Although the proposed study yielded reasonable results, it has certain limitations. First, a key limitation of this study lies in the absence of biological validation for the patch-based texture features, primarily due to the unavailability of histopathological and genomic correlation data at this stage. Future studies could address this gap by integrating relevant datasets to enhance the reliability of these features.

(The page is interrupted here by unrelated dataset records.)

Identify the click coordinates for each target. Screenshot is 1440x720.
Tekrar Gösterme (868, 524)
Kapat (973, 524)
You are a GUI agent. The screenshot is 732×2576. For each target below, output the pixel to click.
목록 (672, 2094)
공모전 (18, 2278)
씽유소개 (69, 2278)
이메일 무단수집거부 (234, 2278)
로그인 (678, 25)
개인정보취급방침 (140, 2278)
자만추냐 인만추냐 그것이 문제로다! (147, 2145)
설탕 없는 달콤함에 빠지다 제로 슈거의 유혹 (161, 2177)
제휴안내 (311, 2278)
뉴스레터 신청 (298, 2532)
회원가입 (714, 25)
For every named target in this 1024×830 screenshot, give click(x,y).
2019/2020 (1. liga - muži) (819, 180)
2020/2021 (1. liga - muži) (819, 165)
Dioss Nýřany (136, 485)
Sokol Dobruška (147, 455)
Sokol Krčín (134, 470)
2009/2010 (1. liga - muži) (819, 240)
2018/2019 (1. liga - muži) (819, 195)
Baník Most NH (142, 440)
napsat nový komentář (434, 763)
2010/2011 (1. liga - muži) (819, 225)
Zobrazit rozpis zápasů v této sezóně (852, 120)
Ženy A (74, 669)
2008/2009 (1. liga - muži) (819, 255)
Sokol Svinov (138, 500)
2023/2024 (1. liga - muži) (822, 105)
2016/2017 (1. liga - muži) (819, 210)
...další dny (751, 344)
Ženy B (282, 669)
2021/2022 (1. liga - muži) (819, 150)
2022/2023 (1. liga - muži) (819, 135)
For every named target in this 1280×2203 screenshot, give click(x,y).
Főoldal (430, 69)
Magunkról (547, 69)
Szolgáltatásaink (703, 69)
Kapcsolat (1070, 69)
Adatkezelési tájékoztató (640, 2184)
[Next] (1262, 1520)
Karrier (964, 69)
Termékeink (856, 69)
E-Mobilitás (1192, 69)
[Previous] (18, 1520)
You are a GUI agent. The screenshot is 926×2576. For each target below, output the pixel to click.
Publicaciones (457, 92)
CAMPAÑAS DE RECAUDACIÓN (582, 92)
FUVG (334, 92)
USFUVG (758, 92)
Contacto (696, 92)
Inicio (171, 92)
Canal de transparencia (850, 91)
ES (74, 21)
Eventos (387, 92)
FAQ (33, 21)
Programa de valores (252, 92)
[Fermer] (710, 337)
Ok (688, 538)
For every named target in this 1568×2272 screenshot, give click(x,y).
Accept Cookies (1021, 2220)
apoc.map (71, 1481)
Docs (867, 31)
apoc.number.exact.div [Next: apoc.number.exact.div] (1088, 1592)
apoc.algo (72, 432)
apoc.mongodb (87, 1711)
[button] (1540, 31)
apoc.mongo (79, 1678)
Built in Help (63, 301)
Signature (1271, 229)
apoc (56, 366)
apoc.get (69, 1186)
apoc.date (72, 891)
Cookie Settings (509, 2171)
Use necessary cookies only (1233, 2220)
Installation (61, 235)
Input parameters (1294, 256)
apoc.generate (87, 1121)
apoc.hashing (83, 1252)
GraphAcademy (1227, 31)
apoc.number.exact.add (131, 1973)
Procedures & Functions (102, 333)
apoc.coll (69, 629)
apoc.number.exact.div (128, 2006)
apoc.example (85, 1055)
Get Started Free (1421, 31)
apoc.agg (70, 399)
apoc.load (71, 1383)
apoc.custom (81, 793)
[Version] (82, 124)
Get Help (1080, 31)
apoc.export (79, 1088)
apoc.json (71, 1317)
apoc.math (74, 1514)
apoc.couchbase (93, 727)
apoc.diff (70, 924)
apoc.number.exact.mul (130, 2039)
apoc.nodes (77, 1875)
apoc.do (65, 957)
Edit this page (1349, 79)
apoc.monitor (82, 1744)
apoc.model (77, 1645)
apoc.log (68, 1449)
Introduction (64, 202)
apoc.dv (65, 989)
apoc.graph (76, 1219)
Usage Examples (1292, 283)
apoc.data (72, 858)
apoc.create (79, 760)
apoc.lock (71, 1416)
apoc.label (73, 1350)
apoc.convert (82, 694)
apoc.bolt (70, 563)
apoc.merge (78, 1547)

In addition, the sample size for our datasets was not very large, it is essential to acquire additional patients and medical imaging modalities in a broader range of cancers to comprehensively validate the efficacy of the proposed method. Owing to variations in imaging device models and inconsistencies in imaging protocols, future studies should conduct a thorough evaluation of the robustness of the proposed novel features in multi-center settings.

In conclusion, we proposed 3D patch-based texture features and developed a radiomics analysis framework for predicting the histological subtypes of cervical cancer patients and axillary lymph node metastasis of breast cancer patients. Experimental results demonstrated that the proposed texture features outperformed conventional texture features in terms of AUC, ACC, SEN, and SPE across three MRI modalities in the two different clinical tasks. Furthermore, this study offers valuable insights into clinical decision-making. However, certain limitations remain, such as the need to collect additional data to further validate the robustness and generalization ability of the proposed method.